• [Task to carry out] The lines below starting at the line containing "Click the CoA with every lot tag" and ending at the line containing "Task: Open the Product filter dropdown" are to be repeated exactly, with both ends kept and nothing else added.

• [Saved data entries]
------

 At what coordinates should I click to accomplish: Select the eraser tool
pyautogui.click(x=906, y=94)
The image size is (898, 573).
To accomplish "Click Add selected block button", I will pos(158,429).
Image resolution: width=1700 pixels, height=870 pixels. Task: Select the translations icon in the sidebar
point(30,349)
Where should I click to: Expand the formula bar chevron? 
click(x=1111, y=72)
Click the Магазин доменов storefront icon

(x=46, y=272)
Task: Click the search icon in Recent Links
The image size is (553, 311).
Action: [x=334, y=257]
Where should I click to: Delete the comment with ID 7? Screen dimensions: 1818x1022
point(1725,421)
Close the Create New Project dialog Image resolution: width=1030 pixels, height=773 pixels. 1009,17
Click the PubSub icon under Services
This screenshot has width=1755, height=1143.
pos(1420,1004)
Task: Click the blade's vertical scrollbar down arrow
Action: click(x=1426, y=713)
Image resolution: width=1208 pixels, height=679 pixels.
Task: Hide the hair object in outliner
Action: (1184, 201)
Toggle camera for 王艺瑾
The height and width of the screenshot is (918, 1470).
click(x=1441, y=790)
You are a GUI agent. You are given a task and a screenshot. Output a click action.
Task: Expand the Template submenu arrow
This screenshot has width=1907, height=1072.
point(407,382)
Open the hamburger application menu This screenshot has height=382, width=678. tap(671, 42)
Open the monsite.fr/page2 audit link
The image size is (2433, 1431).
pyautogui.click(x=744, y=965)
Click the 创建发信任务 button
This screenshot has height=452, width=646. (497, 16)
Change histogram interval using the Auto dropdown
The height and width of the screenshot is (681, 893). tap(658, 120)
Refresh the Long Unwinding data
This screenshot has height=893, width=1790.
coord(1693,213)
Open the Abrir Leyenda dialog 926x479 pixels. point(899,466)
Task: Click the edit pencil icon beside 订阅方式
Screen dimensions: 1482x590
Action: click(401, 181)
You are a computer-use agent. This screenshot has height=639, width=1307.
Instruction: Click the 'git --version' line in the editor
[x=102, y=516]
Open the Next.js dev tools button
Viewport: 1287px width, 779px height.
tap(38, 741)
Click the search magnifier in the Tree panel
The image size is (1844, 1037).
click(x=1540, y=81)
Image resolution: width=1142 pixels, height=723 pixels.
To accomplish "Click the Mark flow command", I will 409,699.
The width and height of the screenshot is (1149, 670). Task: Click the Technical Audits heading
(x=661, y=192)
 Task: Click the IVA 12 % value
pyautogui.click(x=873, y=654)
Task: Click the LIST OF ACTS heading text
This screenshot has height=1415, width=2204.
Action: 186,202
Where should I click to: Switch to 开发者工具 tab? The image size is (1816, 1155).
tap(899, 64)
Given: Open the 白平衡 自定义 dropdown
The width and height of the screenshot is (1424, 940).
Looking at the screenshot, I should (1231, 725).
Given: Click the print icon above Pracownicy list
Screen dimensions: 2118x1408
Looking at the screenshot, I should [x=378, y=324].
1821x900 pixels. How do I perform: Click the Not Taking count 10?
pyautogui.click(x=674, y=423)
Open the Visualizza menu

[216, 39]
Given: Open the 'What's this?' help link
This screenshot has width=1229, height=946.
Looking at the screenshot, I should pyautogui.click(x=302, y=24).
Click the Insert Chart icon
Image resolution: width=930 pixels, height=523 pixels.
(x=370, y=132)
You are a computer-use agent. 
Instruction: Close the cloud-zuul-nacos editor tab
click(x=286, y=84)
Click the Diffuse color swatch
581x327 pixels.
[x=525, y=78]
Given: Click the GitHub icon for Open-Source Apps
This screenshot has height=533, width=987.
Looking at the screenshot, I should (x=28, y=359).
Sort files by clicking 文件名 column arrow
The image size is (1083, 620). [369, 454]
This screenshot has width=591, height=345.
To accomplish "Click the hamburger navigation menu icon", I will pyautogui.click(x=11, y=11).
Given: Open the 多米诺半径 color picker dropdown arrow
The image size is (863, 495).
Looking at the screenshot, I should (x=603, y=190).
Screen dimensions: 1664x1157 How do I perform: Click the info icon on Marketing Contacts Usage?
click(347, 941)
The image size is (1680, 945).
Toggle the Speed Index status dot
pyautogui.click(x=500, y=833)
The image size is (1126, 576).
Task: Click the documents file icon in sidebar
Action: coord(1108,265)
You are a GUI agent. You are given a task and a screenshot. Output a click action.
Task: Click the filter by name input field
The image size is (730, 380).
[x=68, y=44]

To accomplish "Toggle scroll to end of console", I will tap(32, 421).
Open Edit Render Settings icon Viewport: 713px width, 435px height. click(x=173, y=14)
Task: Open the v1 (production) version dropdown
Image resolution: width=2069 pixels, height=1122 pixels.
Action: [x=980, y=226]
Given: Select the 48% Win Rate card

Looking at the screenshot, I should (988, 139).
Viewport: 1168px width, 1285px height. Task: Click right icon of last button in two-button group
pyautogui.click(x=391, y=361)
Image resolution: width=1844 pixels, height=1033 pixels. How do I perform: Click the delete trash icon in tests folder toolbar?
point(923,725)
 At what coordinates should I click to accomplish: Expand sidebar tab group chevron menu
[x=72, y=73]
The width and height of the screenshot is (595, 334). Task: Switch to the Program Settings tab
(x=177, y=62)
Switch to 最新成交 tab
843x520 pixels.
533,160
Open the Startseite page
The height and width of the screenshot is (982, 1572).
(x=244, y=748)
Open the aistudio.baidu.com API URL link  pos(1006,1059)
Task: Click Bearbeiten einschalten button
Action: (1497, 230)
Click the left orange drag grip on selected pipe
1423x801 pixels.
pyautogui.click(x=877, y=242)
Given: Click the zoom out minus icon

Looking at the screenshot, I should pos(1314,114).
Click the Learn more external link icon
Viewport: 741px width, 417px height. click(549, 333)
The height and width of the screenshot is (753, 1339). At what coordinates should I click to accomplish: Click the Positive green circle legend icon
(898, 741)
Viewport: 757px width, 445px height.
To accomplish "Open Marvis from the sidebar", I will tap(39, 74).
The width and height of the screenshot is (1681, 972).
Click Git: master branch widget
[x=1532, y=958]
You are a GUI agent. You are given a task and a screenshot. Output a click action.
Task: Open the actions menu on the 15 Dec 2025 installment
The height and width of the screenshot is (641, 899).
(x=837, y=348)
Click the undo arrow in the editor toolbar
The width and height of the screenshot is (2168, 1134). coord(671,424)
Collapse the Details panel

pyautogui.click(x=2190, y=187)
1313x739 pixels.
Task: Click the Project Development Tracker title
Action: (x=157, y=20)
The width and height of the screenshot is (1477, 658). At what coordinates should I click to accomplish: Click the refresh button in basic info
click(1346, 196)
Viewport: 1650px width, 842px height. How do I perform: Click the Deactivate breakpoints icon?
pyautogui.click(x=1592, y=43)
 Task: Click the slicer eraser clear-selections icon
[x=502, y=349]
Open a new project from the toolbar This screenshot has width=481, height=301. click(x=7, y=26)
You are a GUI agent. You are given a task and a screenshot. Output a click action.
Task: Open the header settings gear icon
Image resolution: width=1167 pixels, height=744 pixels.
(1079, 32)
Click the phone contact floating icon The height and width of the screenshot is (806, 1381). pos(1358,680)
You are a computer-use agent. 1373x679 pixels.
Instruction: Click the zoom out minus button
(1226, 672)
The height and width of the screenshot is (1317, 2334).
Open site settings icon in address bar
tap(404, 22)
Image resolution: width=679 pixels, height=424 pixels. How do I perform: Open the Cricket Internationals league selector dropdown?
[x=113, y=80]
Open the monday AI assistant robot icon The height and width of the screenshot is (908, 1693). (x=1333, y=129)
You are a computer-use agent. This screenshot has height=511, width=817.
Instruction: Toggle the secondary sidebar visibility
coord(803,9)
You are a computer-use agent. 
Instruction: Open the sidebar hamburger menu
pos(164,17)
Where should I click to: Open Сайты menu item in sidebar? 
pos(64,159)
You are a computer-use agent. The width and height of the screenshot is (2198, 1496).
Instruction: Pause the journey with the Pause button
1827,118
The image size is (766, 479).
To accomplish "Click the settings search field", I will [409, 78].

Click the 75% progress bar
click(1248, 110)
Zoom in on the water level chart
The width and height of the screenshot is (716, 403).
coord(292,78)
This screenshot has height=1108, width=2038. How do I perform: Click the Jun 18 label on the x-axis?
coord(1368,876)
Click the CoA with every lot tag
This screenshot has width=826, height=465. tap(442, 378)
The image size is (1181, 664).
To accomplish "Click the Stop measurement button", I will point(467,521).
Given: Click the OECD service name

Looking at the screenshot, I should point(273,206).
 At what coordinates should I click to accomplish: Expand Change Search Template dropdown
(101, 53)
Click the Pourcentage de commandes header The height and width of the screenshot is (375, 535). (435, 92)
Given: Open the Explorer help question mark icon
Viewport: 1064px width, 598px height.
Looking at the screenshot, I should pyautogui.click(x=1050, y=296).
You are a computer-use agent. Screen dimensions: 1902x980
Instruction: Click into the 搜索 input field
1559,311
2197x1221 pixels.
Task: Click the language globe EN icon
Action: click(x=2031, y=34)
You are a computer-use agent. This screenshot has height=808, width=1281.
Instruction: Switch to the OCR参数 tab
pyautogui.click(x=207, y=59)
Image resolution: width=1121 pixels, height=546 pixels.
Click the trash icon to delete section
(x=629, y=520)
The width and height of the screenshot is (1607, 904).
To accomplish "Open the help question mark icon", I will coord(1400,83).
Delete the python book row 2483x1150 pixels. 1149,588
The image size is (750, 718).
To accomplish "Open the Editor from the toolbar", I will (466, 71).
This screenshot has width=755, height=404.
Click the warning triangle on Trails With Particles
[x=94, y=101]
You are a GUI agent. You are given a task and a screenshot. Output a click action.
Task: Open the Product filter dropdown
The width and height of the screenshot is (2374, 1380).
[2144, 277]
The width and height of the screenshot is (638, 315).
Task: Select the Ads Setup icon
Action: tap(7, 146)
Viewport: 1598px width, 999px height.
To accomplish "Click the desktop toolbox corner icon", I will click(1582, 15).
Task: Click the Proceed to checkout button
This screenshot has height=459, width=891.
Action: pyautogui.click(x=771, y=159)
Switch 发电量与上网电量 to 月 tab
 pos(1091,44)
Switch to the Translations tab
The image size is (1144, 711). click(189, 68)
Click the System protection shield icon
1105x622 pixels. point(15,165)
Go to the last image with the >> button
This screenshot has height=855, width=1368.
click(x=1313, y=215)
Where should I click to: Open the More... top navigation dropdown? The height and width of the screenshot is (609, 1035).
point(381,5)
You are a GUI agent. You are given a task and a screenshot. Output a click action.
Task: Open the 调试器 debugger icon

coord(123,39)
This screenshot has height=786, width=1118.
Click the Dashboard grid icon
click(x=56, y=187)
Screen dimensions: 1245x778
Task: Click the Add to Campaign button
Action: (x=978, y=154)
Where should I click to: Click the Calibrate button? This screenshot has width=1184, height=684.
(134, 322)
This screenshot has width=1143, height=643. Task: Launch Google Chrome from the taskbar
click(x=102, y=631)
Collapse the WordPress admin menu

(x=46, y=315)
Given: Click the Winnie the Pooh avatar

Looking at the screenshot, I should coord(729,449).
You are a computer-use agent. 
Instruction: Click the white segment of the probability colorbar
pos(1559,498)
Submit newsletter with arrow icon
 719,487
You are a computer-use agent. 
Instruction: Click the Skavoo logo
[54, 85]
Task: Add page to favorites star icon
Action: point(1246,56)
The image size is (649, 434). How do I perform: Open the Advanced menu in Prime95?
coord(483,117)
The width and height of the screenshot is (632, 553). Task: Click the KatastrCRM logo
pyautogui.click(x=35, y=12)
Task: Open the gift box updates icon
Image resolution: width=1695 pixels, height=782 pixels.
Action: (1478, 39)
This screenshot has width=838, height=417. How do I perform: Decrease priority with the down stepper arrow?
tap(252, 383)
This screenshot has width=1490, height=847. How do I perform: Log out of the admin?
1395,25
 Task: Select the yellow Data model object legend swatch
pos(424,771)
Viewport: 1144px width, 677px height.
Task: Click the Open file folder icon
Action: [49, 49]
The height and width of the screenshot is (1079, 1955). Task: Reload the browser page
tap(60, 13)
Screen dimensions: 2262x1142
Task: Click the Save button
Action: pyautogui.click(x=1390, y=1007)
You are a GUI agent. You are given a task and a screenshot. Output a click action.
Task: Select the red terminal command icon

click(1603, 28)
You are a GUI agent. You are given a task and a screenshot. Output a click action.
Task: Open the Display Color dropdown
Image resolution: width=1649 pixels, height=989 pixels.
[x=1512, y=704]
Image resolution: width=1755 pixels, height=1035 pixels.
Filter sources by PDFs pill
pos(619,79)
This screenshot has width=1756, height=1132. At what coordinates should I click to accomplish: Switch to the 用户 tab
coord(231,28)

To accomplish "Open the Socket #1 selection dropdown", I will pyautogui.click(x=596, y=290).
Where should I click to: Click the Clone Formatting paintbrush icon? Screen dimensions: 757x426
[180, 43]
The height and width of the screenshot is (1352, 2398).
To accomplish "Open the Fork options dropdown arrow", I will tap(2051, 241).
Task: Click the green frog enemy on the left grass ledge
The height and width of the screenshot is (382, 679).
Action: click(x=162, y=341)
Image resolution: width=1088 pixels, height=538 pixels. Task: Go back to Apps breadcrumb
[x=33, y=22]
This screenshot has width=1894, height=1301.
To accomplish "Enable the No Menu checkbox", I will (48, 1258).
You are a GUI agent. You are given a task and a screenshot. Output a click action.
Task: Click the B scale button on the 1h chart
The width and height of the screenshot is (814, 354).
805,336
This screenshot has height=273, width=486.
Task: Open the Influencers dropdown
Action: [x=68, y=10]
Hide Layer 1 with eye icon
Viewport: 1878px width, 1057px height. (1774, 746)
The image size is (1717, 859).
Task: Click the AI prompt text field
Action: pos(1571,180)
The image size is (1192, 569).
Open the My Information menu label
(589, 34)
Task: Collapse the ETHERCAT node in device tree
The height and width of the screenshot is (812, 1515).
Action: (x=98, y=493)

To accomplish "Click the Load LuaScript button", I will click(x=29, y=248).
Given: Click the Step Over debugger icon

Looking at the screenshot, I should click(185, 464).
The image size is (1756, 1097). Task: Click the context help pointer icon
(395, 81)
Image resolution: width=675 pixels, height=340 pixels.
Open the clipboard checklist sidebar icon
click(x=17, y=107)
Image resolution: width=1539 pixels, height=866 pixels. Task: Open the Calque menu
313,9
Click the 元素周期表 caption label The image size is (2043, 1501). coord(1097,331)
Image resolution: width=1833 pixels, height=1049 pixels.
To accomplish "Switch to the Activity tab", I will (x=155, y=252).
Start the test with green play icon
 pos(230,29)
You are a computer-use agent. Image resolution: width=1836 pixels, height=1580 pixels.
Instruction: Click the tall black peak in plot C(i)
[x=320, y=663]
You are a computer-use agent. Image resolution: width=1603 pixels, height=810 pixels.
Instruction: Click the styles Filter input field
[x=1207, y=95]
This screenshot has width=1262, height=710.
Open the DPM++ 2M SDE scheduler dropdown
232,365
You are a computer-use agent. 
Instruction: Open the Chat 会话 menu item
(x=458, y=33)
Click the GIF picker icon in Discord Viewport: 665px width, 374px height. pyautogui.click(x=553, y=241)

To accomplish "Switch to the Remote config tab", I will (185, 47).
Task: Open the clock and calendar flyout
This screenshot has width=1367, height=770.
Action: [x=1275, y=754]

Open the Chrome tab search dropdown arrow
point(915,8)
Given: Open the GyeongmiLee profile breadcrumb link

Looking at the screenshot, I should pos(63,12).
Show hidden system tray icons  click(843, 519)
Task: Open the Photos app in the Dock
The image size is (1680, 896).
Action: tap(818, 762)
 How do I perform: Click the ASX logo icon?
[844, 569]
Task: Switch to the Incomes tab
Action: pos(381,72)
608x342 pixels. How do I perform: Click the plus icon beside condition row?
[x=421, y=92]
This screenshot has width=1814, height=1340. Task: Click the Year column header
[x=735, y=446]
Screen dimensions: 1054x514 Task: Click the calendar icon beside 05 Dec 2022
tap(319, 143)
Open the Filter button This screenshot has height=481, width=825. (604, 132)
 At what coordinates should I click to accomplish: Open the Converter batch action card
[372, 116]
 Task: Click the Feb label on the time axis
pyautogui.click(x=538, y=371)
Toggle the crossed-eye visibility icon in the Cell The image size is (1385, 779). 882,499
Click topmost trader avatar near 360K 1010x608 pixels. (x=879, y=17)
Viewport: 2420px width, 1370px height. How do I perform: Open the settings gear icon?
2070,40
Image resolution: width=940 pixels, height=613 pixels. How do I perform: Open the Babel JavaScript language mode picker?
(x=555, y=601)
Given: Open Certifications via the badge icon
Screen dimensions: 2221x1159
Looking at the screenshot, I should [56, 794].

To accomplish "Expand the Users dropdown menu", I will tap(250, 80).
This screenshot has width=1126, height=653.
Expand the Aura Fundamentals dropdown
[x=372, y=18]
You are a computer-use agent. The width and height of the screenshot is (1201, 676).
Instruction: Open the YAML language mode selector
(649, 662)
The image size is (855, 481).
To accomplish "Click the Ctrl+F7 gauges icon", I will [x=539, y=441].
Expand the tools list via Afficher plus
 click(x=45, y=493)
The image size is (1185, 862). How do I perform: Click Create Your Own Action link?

------

• [Response area]
Click the CoA with every lot tag
This screenshot has width=826, height=465. tap(442, 378)
The image size is (1181, 664).
To accomplish "Click the Stop measurement button", I will point(467,521).
Given: Click the OECD service name

Looking at the screenshot, I should point(273,206).
 At what coordinates should I click to accomplish: Expand Change Search Template dropdown
(101, 53)
Click the Pourcentage de commandes header The height and width of the screenshot is (375, 535). (435, 92)
Given: Open the Explorer help question mark icon
Viewport: 1064px width, 598px height.
Looking at the screenshot, I should pyautogui.click(x=1050, y=296).
You are a computer-use agent. Screen dimensions: 1902x980
Instruction: Click into the 搜索 input field
1559,311
2197x1221 pixels.
Task: Click the language globe EN icon
Action: click(x=2031, y=34)
You are a computer-use agent. This screenshot has height=808, width=1281.
Instruction: Switch to the OCR参数 tab
pyautogui.click(x=207, y=59)
Image resolution: width=1121 pixels, height=546 pixels.
Click the trash icon to delete section
(x=629, y=520)
The width and height of the screenshot is (1607, 904).
To accomplish "Open the help question mark icon", I will coord(1400,83).
Delete the python book row 2483x1150 pixels. 1149,588
The image size is (750, 718).
To accomplish "Open the Editor from the toolbar", I will (466, 71).
This screenshot has width=755, height=404.
Click the warning triangle on Trails With Particles
[x=94, y=101]
You are a GUI agent. You are given a task and a screenshot. Output a click action.
Task: Open the Product filter dropdown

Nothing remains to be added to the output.